- [What this task involves] Please give every line below again exactly, but not its pictures.

- [Given data]
►
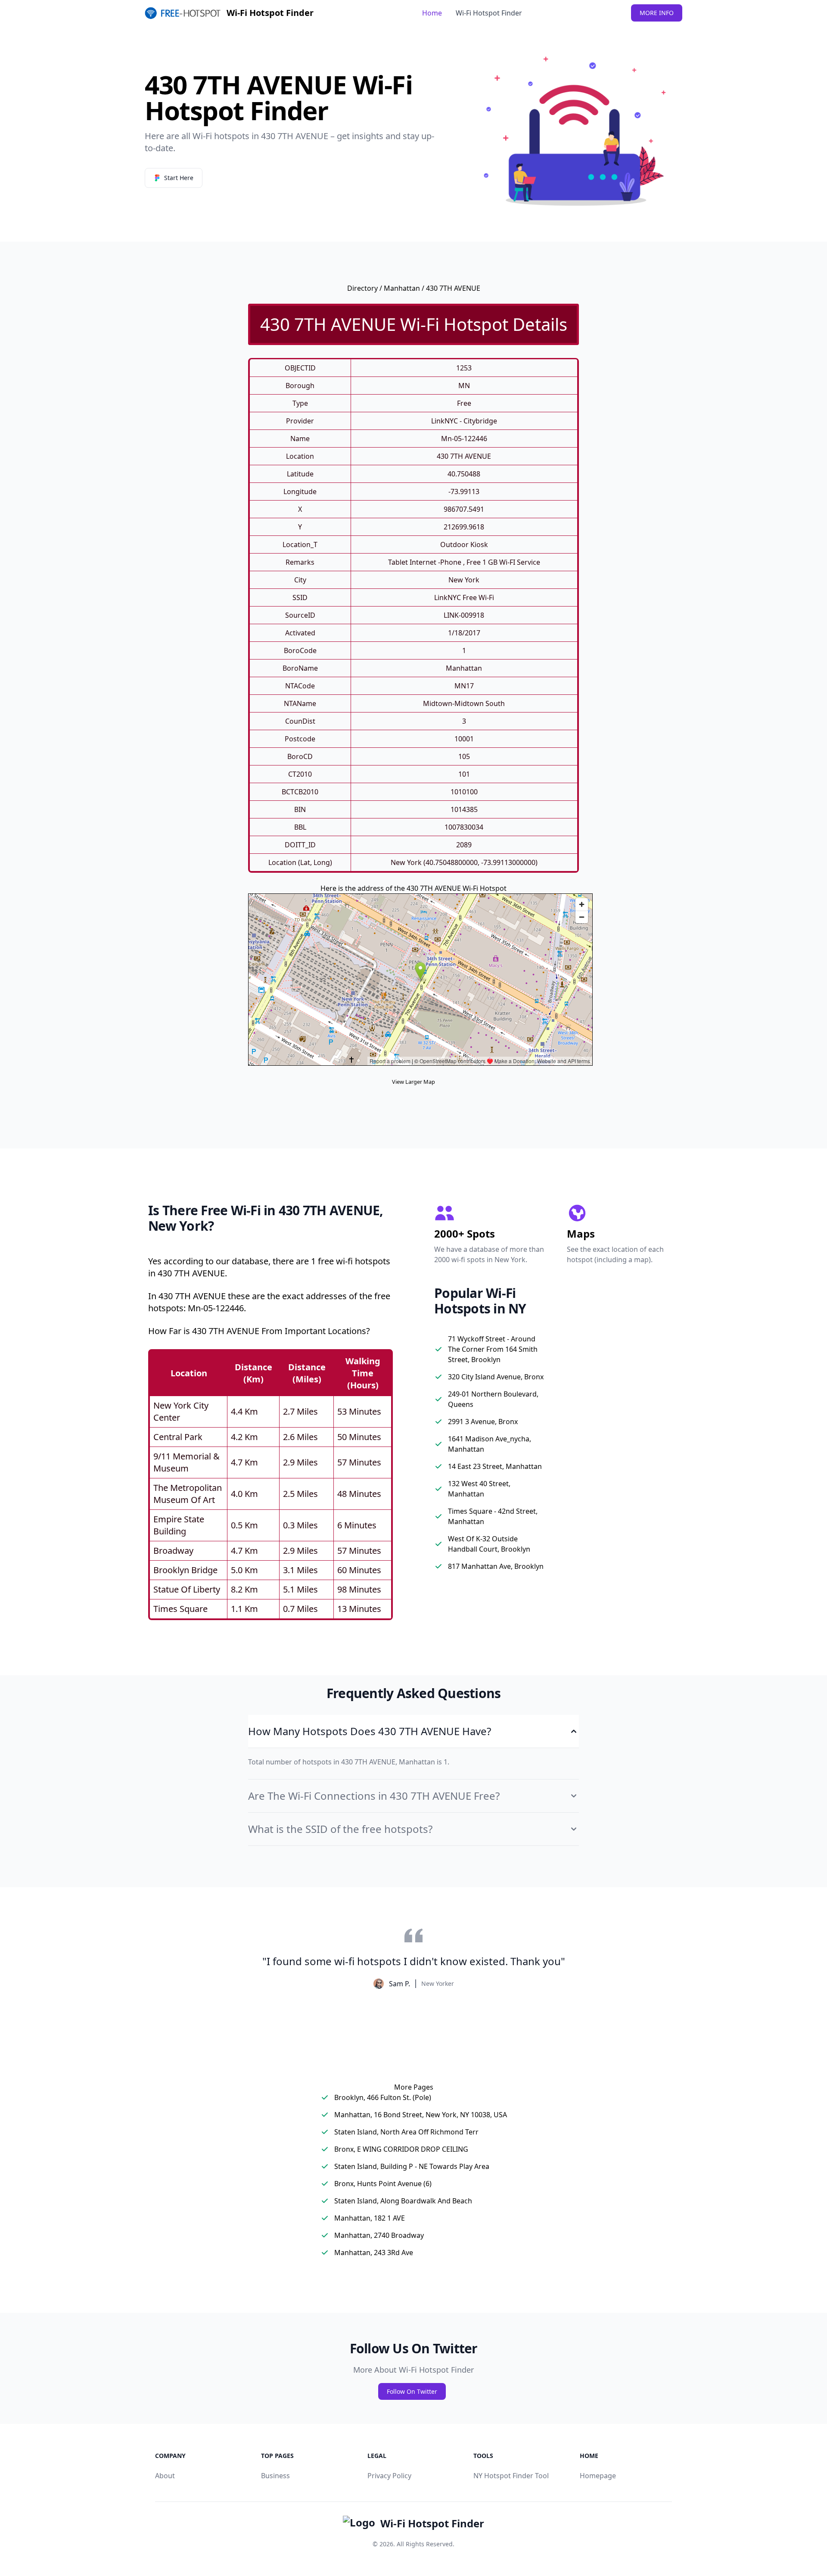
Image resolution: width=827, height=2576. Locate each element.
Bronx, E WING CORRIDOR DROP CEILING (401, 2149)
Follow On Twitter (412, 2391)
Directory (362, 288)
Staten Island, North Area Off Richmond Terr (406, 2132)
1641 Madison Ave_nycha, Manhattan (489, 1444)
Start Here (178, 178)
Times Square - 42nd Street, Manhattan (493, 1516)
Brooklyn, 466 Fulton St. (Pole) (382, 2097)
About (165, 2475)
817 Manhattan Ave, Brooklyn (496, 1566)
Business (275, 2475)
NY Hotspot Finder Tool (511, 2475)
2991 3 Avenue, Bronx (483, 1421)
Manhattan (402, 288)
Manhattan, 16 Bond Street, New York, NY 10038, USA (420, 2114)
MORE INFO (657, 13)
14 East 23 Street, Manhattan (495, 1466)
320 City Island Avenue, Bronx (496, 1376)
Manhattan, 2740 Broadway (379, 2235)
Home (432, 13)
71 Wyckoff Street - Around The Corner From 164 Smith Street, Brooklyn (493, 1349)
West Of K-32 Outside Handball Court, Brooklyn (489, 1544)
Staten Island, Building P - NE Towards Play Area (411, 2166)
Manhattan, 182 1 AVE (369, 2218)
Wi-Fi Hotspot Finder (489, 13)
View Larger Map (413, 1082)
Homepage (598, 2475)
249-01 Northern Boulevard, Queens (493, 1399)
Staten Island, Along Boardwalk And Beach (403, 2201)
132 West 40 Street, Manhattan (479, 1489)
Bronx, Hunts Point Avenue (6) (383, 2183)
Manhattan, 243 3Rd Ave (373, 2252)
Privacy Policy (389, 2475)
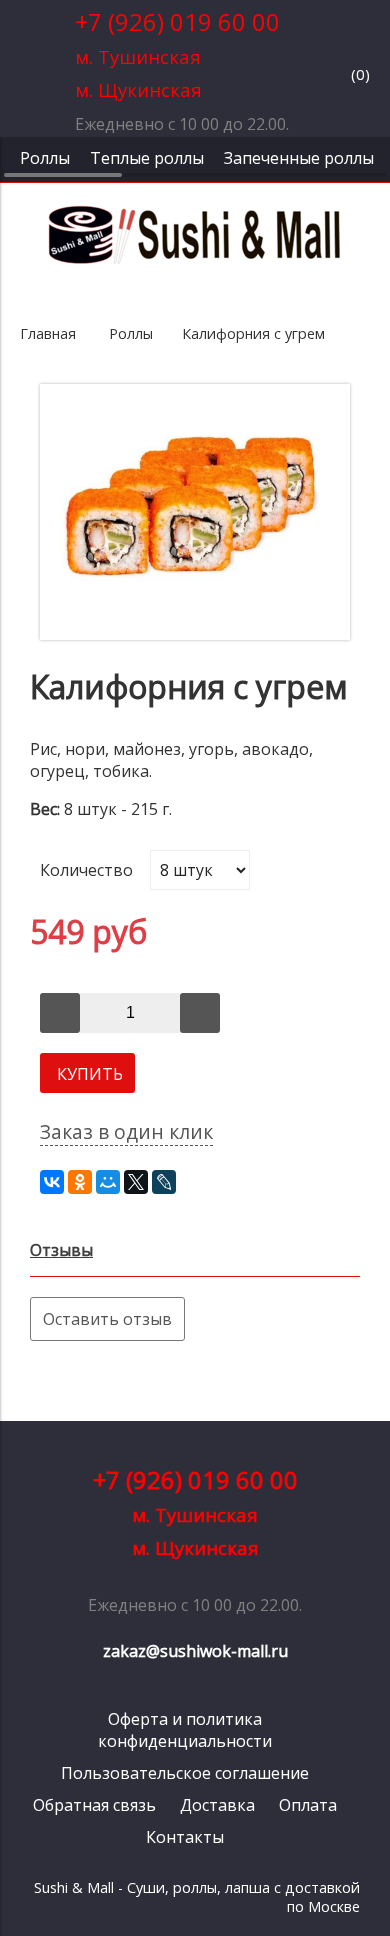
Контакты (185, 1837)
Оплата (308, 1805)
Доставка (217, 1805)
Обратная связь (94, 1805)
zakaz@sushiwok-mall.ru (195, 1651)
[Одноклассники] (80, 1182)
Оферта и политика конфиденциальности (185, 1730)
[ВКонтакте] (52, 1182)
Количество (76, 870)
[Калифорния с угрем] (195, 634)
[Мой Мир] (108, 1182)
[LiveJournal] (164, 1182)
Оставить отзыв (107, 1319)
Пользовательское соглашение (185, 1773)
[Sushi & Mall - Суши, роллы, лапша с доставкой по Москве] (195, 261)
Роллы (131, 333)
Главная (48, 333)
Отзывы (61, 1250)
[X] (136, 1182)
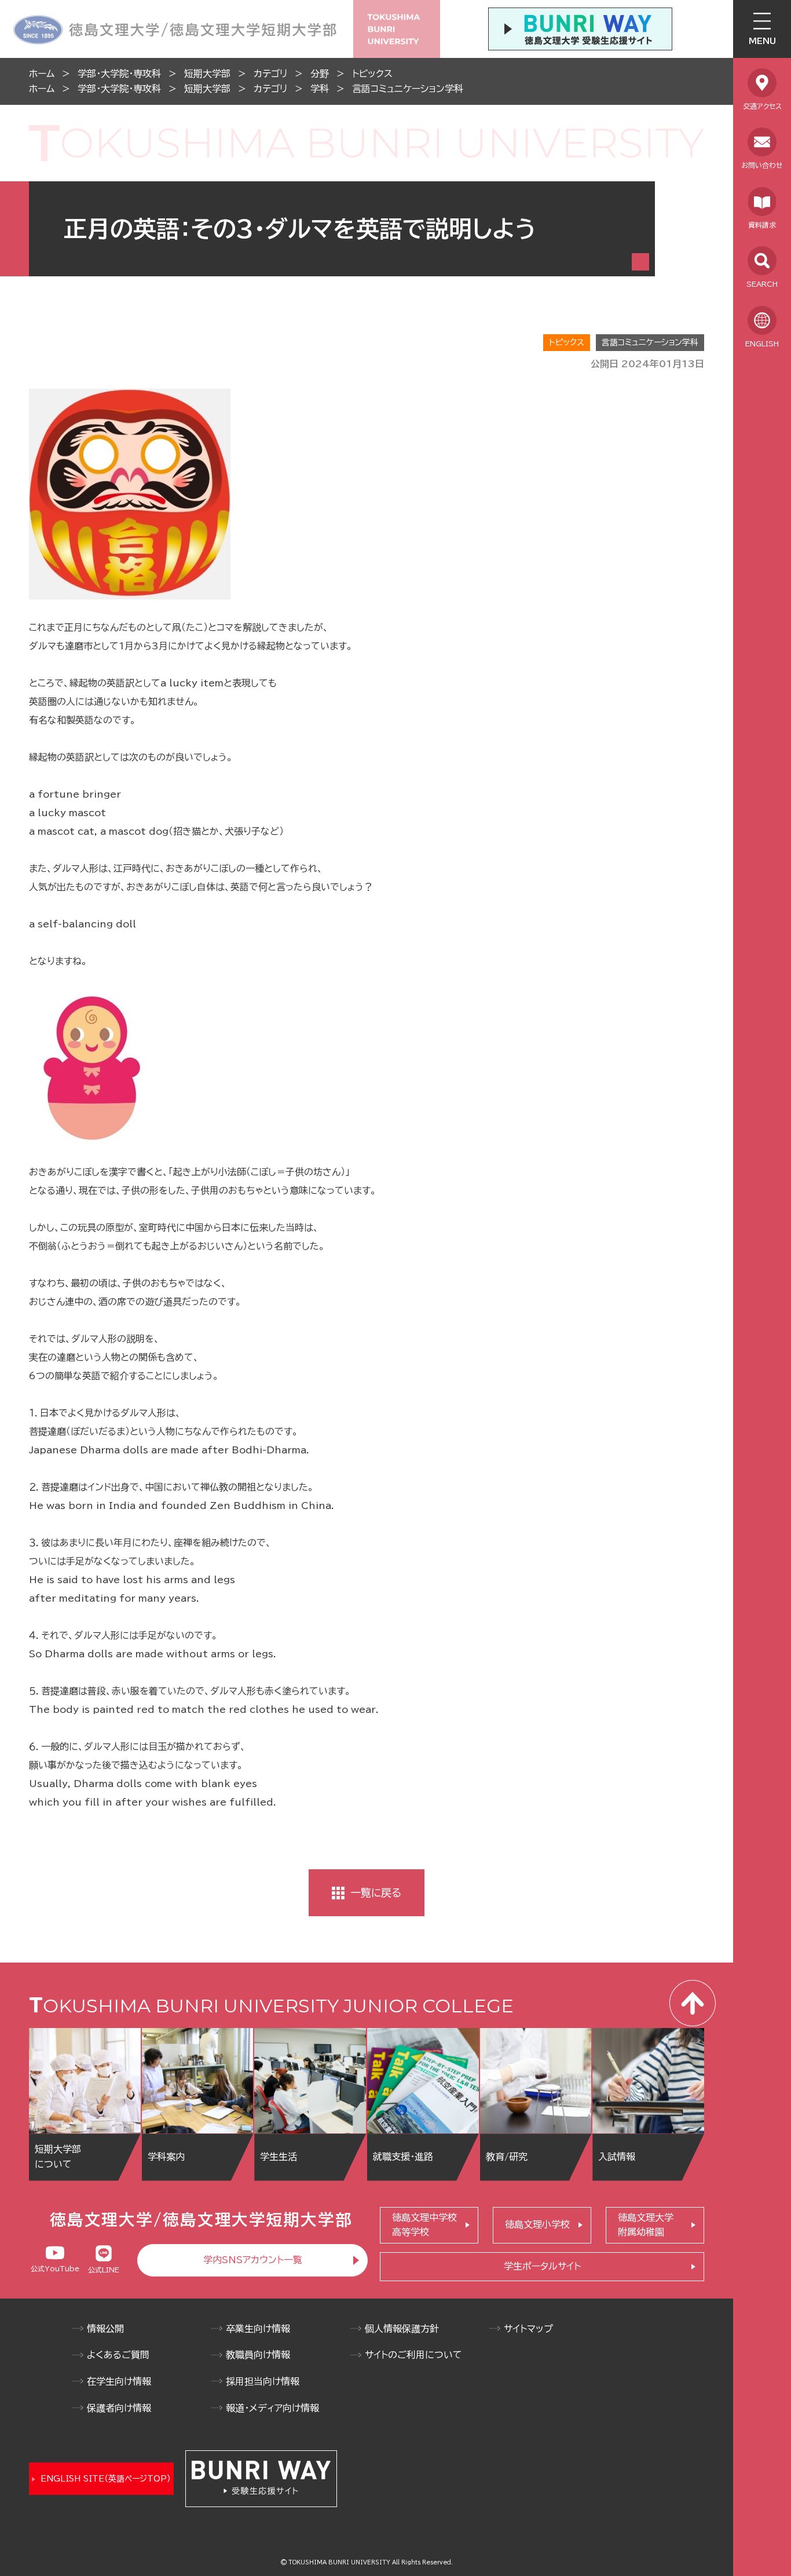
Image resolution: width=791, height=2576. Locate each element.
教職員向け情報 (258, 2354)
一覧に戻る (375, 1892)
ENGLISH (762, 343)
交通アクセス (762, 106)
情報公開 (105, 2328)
◄
- [Output for this exercise]
Image resolution: width=827, height=2576. Locate each element.
Bronx, E WING CORRIDOR DROP CEILING (401, 2149)
Follow On Twitter (412, 2391)
Directory (362, 288)
Staten Island, North Area Off Richmond Terr (406, 2132)
1641 Madison Ave_nycha, Manhattan (489, 1444)
Start Here (178, 178)
Times Square - 42nd Street, Manhattan (493, 1516)
Brooklyn, 466 Fulton St. (Pole) (382, 2097)
About (165, 2475)
817 Manhattan Ave, Brooklyn (496, 1566)
Business (275, 2475)
NY Hotspot Finder Tool (511, 2475)
2991 3 Avenue, Bronx (483, 1421)
Manhattan (402, 288)
Manhattan, 16 Bond Street, New York, NY 10038, USA (420, 2114)
MORE INFO (657, 13)
14 East 23 Street, Manhattan (495, 1466)
320 City Island Avenue, Bronx (496, 1376)
Manhattan, 2740 Broadway (379, 2235)
Home (432, 13)
71 Wyckoff Street - Around The Corner From 164 Smith Street, Brooklyn (493, 1349)
West Of K-32 Outside Handball Court, Brooklyn (489, 1544)
Staten Island, Building P - NE Towards Play Area (411, 2166)
Manhattan, 182 1 AVE (369, 2218)
Wi-Fi Hotspot Finder (489, 13)
View Larger Map (413, 1082)
Homepage (598, 2475)
249-01 Northern Boulevard, Queens (493, 1399)
Staten Island, Along Boardwalk And Beach (403, 2201)
132 West 40 Street, Manhattan (479, 1489)
Bronx, Hunts Point Avenue (6) (383, 2183)
Manhattan, 243 3Rd Ave (373, 2252)
Privacy Policy (389, 2475)
Контакты (185, 1837)
Оплата (308, 1805)
Доставка (217, 1805)
Обратная связь (94, 1805)
zakaz@sushiwok-mall.ru (195, 1651)
[Одноклассники] (80, 1182)
Оферта и политика конфиденциальности (185, 1730)
[ВКонтакте] (52, 1182)
Количество (76, 870)
[Калифорния с угрем] (195, 634)
[Мой Мир] (108, 1182)
[LiveJournal] (164, 1182)
Оставить отзыв (107, 1319)
Пользовательское соглашение (185, 1773)
[Sushi & Mall - Суши, роллы, лапша с доставкой по Москве] (195, 261)
Роллы (131, 333)
Главная (48, 333)
Отзывы (61, 1250)
[X] (136, 1182)
Image resolution: width=791, height=2576. Locate each element.
教職員向け情報 (258, 2354)
一覧に戻る (375, 1892)
ENGLISH (762, 343)
交通アクセス (762, 106)
情報公開 (105, 2328)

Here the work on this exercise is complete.